# Work order:
Print the data below verbatim, minus images.

——

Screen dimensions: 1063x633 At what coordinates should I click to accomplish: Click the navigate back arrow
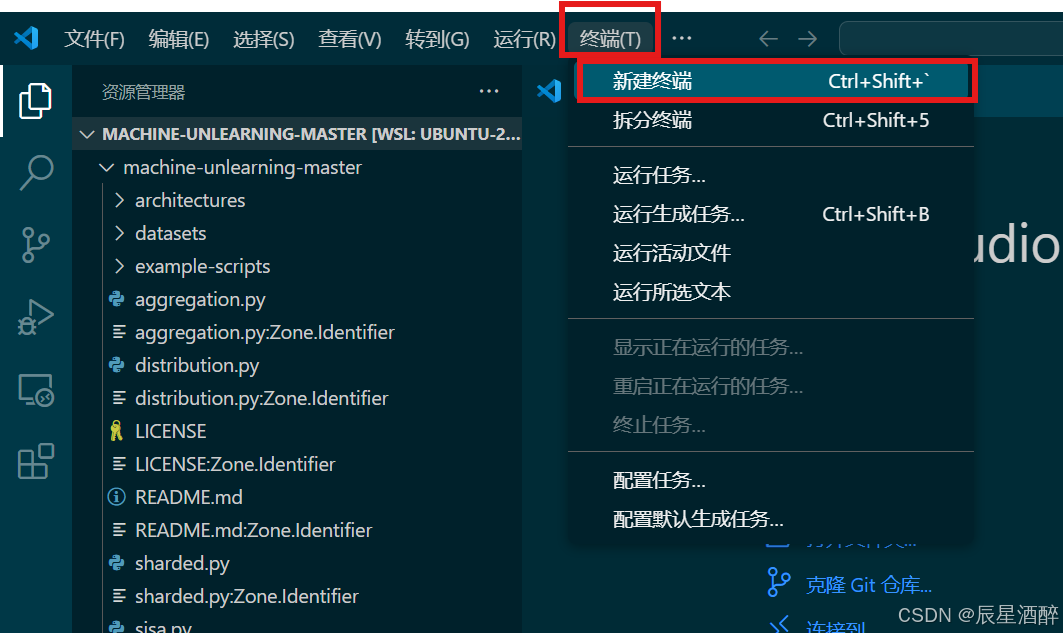[768, 38]
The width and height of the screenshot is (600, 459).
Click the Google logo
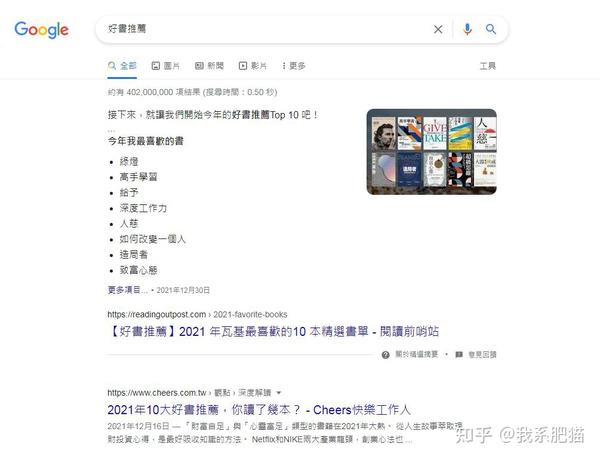41,30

——

# Output:
Screen dimensions: 1063x633 At what coordinates should I click to accomplish: Click the navigate back arrow
[768, 38]
The width and height of the screenshot is (600, 459).
Click the Google logo
41,30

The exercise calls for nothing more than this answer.